EXERCISE TASKS:
1 - In the mailing-list message about publishing partition tables, which commit introduced GetPubPartitionOptionRelations() and InvalidatePublicationRels()?
2 - Write out the mailing-list message about publishing partition tables from "Responses Re: [BUG]" to "GetPubPartitionOptionRelations() or InvalidatePublicationRels()", word for word.
3 - Extend the mailing-list message about publishing partition tables past its last line.

Re: [BUG] Unexpected action when publishing partition tables - Mailing list pgsql-hackers

From Amit Kapila
Subject Re: [BUG] Unexpected action when publishing partition tables
Date
Msg-id CAA4eK1JS7dcsrRvPVT36kBu3QtJh0WP_JjN7LfeTU5xJCNLd=A@mail.gmail.com
Whole thread Raw
In response to Re: [BUG] Unexpected action when publishing partition tables  (Amit Langote <amitlangote09@gmail.com>)
Responses Re: [BUG] Unexpected action when publishing partition tables
List pgsql-hackers
On Wed, Oct 13, 2021 at 9:11 AM Amit Langote <amitlangote09@gmail.com> wrote:
>
> Hi Amit,
>
> On Fri, Oct 8, 2021 at 12:47 PM Amit Kapila <amit.kapila16@gmail.com> wrote:
> > On Thu, Oct 7, 2021 at 12:39 PM Amit Langote <amitlangote09@gmail.com> wrote:
> > > Sorry that I didn't comment on this earlier, but I think either
> > > GetPubPartitionOptionRelations() or InvalidatePublicationRels()
> > > introduced in the commit 4548c76738b should lock the partitions, just
> > > like to the parent partitioned table would be, before invalidating
> > > them.  There may be some hazards to invalidating a relation without
> > > locking it.

RECORD LIST:

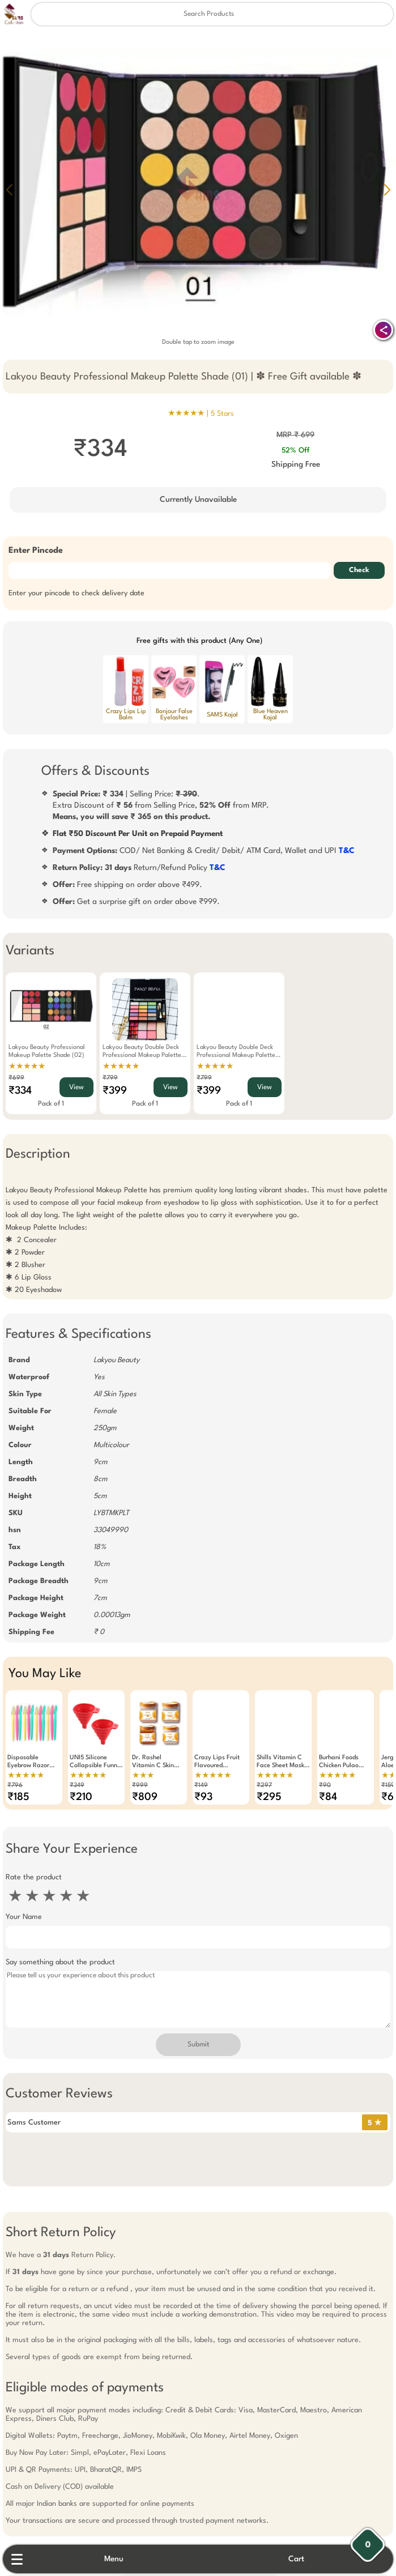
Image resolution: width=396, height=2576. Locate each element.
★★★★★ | (201, 413)
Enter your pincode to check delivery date (76, 593)
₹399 (115, 1091)
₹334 (20, 1091)
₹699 (16, 1078)
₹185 (18, 1797)
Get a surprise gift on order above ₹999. (136, 902)
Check (359, 570)
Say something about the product (60, 1962)
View (76, 1087)
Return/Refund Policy (139, 868)
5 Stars (222, 413)
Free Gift (141, 2462)
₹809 (144, 1797)
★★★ (143, 1776)
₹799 (110, 1078)
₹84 (328, 1797)
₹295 (269, 1797)
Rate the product (34, 1877)
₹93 (203, 1797)
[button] (387, 189)
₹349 (77, 1785)
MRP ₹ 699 (295, 435)
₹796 (15, 1785)
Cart (296, 2559)
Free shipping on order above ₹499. (127, 885)
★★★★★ (26, 1067)
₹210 (81, 1797)
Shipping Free (295, 464)
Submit (198, 2044)
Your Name (24, 1917)
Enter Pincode (35, 551)
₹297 (264, 1785)
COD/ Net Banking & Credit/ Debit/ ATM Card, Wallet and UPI (204, 851)
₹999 (140, 1785)
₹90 (325, 1785)
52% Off (295, 450)
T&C (347, 851)
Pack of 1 (51, 1104)
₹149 (201, 1785)
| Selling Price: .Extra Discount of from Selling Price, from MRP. (161, 805)
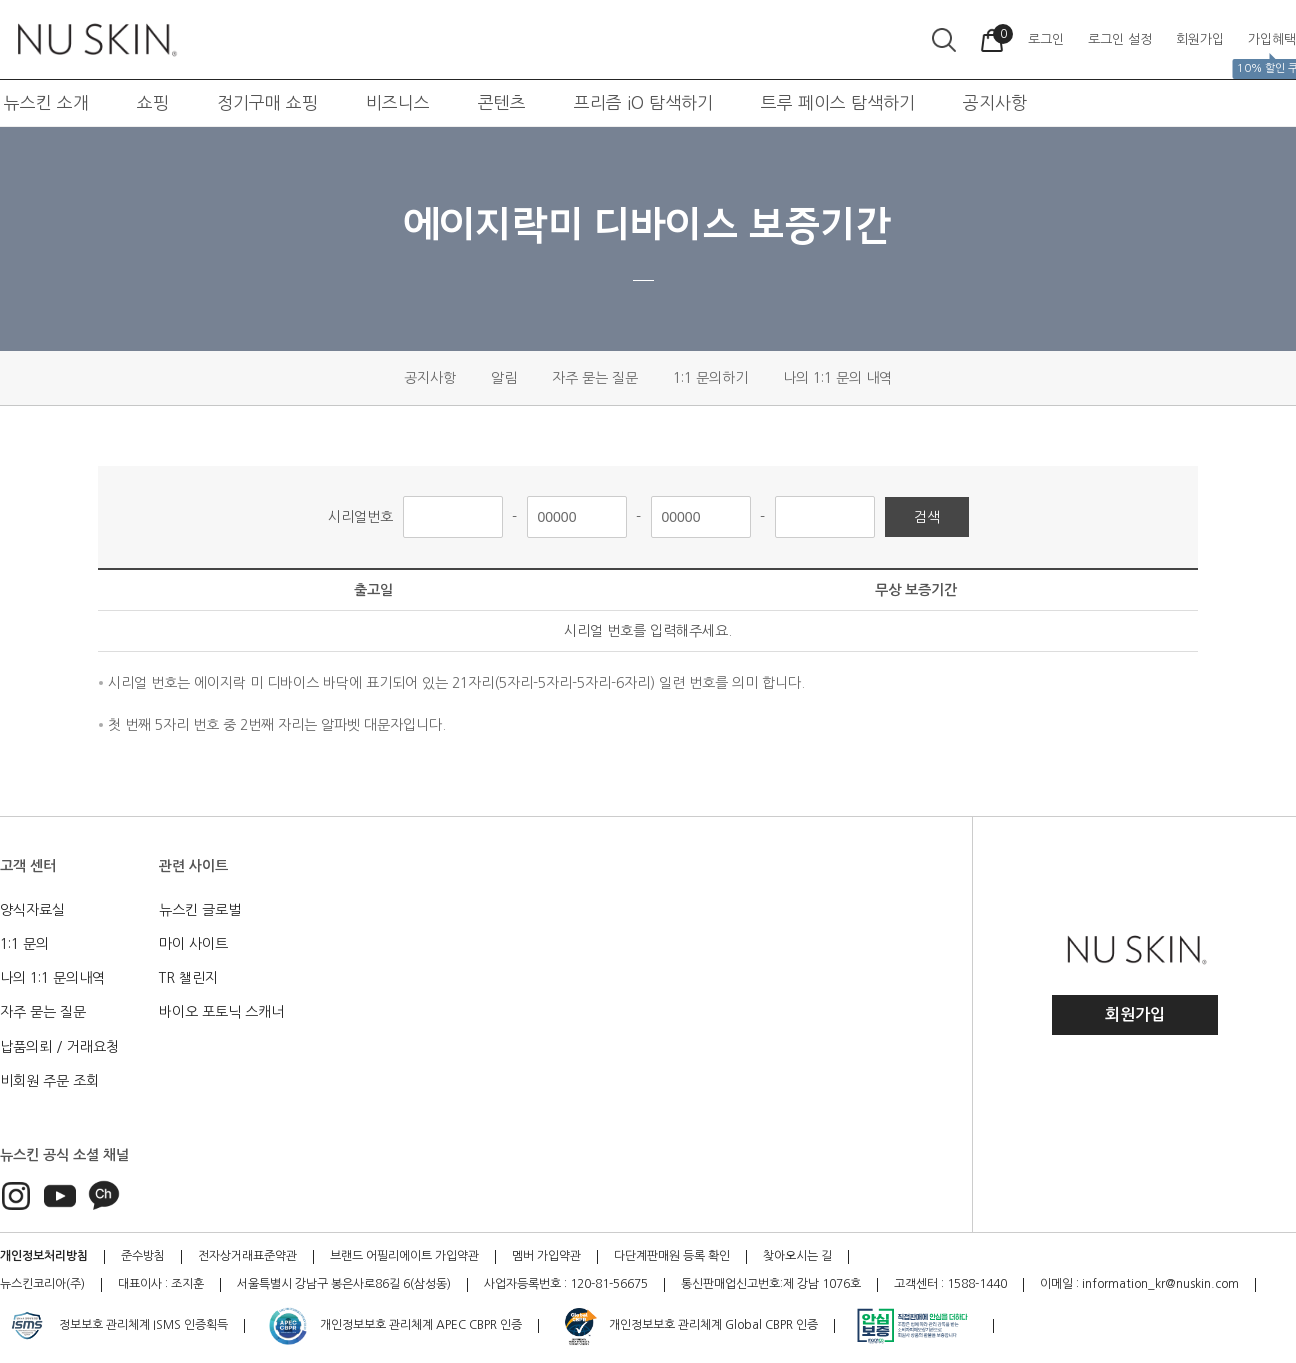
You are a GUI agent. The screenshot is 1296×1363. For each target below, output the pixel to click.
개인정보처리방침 (44, 1256)
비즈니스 (398, 102)
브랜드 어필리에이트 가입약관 (404, 1256)
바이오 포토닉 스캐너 (221, 1012)
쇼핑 (153, 102)
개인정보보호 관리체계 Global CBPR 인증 (689, 1326)
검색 (927, 517)
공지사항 (995, 102)
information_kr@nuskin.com (1160, 1284)
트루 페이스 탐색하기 (838, 102)
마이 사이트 (193, 944)
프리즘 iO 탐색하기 (643, 102)
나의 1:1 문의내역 (52, 978)
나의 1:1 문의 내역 (837, 378)
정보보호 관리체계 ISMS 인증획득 (117, 1326)
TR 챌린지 (188, 978)
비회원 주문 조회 (49, 1081)
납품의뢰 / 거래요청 (59, 1047)
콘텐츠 (502, 102)
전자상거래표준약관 (247, 1256)
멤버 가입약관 (546, 1256)
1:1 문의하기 (710, 378)
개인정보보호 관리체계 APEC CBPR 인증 (394, 1326)
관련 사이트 (193, 866)
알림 (504, 378)
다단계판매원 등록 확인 (672, 1256)
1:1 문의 (24, 944)
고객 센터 (28, 866)
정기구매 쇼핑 (267, 102)
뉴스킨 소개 (46, 102)
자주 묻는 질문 (595, 378)
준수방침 (143, 1256)
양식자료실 (32, 910)
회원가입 (1135, 1014)
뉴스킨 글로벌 (200, 910)
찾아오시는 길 (797, 1256)
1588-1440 (977, 1284)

ANSWERS FOR THIS EXERCISE:
1 - Commit 4548c76738b.

2 -
Responses Re: [BUG] Unexpected action when publishing partition tables
List pgsql-hackers
On Wed, Oct 13, 2021 at 9:11 AM Amit Langote <amitlangote09@gmail.com> wrote:
>
> Hi Amit,
>
> On Fri, Oct 8, 2021 at 12:47 PM Amit Kapila <amit.kapila16@gmail.com> wrote:
> > On Thu, Oct 7, 2021 at 12:39 PM Amit Langote <amitlangote09@gmail.com> wrote:
> > > Sorry that I didn't comment on this earlier, but I think either
> > > GetPubPartitionOptionRelations() or InvalidatePublicationRels()

3 -
> >
> > I see your point but then on the same lines didn't the existing code
> > "for all tables" case (where we call CacheInvalidateRelcacheAll()
> > without locking all relations) have a similar problem.
>
> There might be.  I checked to see how other callers/modules use
> CacheInvalidateRelcacheAll(), though it seems that only the functions
> in publicationcmds.c use it or really was invented in 665d1fad99e for
> use by publication commands.
>
> Maybe I need to look harder than I've done for any examples of hazard.
>
> > Also, in your
> > patch, you are assuming that the callers of GetPublicationRelations()
> > will lock all the relations but what when it gets called from
> > AlterPublicationOptions()?
>
> Ah, my bad.  I hadn't noticed that one for some reason.
>
> Now that you mention it, I do find it somewhat concerning (on the
> similar grounds as what prompted my previous email) that
> AlterPublicationOptions() does away with any locking on the affected
> relations.
>
> Anyway, I'll think a bit more about the possible hazards of not doing
> the locking and will reply again if there's indeed a problem(s) that
> needs to be fixed.
>

I think you can try to reproduce the problem via the debugger. You can
stop before calling GetPubPartitionOptionRelations in
publication_add_relation()  in session-1 and then from another session
(say session-2) try to delete one of the partition table (without
replica identity).  Then stop in session-2 somewhere after acquiring
lock to the corresponding partition relation. Now, continue in
session-1 and invalidate the rels and let it complete the command. I
think session-2 will complete the update without processing the
invalidations.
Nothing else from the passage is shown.